Search Product strategy
This page outlines the strategy, and goals of the Search Product team over the next year or so.
For context on the mission, vision and guiding principles of Search, see the top-level search strategy page.
Continue to differentiate the core platform beyond code search. Search will always power our platform, but to remain competitive we need to become more than the world’s best code search
Provide compelling solutions for the most pressing use cases of our customers
Maintain room for experimentation and exploratory work that creates meaningful business value
Where we are now
We are actively leveraging our prior search backend work to implement exciting new features like Lucky search, which make it possible to generate valid Sourcegraph queries form users’ natural language input. Long term, this will help us build an intuitive search experience without making users learn our query language.
Over the next quarter, Search Product will focus on improving our core competency of code search, as well as extend the potential of the search platform. We’re facing real competition from GitHub’s new code search (currently in technology preview). Many customers and prospects find it good enough for their needs and there is real market pressure for us to differentiate quickly.
Our work will include paring back the search experience to its essentials and improving ergonomics via query language improvements. Simultaneously, the team will be working toward exposing metadata in search, eventually allowing us to search data other than code via Sourcegraph.
What’s next and why
Enhancing the core workflow
In , we’ll focus on simplifying the core workflow, implementing small but meaningful UX changes that make it easier for Sourcegraph users to solve problems and unblock themselves using Sourcegraph.
Query language improvements
We will continue our efforts to improve our search experience via the query language. Features like Lucky search and improved syntax such as inline regex, the elimination of a need for a pattern type, and aliases for
path will help users get value from Sourcegraph quickly, even if they’re used to another code search tool.
Ready the core workflow for deep integrations
SCIP <> search <> Compute integration
With Code Intel’s commitment to complete SCIP <> search <> Compute integration shortly, we will have the ability to search only precise results. This has huge implications for surfacing and leveraging code intelligence data throughout the product.

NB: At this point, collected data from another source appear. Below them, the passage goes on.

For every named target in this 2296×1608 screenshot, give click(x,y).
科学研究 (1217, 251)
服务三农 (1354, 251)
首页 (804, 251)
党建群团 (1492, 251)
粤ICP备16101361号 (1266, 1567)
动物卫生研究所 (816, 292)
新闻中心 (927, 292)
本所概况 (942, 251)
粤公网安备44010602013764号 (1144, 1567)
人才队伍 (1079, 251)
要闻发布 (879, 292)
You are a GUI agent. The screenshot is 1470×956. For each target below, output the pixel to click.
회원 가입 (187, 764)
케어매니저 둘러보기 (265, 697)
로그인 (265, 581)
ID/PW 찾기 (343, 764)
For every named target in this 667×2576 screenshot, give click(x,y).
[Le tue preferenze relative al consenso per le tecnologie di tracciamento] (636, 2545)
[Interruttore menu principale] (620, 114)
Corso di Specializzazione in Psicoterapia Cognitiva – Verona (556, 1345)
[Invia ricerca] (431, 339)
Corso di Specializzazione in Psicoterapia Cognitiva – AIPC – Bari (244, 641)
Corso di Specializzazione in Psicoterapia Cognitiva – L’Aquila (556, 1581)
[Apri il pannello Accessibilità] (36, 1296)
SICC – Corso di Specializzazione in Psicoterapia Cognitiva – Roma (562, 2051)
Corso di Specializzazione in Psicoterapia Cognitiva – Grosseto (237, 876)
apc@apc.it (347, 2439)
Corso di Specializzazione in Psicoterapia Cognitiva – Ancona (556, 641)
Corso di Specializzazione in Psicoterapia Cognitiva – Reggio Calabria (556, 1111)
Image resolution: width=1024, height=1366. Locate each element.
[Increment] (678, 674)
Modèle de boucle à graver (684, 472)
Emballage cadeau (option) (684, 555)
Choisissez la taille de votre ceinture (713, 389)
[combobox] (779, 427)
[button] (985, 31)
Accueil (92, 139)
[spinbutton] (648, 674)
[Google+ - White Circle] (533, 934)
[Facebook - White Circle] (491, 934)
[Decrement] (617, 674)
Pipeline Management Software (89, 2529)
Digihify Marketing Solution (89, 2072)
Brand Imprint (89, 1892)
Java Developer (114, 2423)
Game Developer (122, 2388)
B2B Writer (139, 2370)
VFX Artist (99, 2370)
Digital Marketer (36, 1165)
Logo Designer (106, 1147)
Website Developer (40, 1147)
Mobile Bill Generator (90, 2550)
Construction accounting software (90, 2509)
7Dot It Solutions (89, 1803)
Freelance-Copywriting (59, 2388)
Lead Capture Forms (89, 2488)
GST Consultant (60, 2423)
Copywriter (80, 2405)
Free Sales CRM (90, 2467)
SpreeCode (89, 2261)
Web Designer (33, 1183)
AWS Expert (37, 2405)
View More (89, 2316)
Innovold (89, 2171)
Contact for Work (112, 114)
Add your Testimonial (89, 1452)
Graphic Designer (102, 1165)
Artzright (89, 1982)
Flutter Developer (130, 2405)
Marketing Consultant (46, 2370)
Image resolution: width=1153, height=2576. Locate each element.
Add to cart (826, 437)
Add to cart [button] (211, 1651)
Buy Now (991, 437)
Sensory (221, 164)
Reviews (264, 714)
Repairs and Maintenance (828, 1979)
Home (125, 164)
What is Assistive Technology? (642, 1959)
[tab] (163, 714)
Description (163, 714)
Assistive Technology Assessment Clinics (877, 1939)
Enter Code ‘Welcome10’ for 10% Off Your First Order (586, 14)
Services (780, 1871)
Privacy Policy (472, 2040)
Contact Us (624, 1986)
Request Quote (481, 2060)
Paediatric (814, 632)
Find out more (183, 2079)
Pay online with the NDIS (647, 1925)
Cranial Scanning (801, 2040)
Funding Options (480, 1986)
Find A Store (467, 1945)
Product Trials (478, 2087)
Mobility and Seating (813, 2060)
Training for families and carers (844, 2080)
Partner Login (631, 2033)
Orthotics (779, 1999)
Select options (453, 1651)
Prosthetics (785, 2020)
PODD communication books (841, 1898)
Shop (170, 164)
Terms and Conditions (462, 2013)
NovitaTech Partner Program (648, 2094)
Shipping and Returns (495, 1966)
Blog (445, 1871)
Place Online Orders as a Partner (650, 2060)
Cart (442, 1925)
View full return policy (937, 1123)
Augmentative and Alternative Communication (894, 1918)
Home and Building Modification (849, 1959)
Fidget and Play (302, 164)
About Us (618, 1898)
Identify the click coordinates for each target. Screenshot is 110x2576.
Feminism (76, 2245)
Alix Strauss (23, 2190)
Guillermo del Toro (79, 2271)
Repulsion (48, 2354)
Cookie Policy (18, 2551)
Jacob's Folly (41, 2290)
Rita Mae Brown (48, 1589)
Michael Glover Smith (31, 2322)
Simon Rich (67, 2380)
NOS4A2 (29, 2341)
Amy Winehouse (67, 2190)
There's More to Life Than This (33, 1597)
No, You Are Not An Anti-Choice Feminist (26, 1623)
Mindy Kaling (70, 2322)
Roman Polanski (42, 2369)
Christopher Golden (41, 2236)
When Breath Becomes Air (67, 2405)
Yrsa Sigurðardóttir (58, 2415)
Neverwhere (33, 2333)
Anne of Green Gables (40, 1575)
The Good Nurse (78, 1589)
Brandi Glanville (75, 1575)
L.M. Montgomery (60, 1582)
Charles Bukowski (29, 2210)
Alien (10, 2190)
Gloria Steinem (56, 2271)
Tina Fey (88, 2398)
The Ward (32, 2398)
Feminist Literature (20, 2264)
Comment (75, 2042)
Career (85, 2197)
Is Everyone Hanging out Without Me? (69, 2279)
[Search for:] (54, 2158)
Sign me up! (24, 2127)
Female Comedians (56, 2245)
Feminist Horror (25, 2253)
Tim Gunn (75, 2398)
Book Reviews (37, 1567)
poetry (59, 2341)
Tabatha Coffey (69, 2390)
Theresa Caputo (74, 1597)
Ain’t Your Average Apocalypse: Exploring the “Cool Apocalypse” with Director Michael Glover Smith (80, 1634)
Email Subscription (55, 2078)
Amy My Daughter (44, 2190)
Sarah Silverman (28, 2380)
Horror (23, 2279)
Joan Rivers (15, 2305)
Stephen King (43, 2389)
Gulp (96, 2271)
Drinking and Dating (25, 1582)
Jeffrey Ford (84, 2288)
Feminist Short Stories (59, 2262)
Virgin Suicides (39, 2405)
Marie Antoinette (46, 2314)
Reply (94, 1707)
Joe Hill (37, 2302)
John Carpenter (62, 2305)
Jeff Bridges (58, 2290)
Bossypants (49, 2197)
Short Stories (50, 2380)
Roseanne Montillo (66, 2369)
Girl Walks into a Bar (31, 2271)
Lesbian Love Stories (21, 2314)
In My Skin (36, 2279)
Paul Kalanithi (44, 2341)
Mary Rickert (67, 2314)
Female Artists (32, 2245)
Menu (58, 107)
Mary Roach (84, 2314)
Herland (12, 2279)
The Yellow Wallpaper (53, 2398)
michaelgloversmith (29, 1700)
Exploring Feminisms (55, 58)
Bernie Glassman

Develop integration framework in the core workflow
UI concern of where integrations fit:
Likely way to integrate features more deeply into search and core workflow is to integrate code insights and batch changes into compute. There may be Compute work necessary to achieve that (production readiness, scale, …).
- Code Insights: RFC (PRIVATE?) 696 REVIEW: Code Insights serves new jobs to be…
- Batch Changes: RFC 713: Compute-powered batch changes
What we’re not working on and why
We’ll complete our migration from the Monaco editor to CodeMirror 6, but we won’t continue our work on improving search query suggestions for the time being. We’re turning most of the application focus to cleaning up the core workflow.
We’ll also defer work to make metadata searchable. Although this is an important piece of functionality, the platform will be focused primarily on Lucky search and Compute foundational work.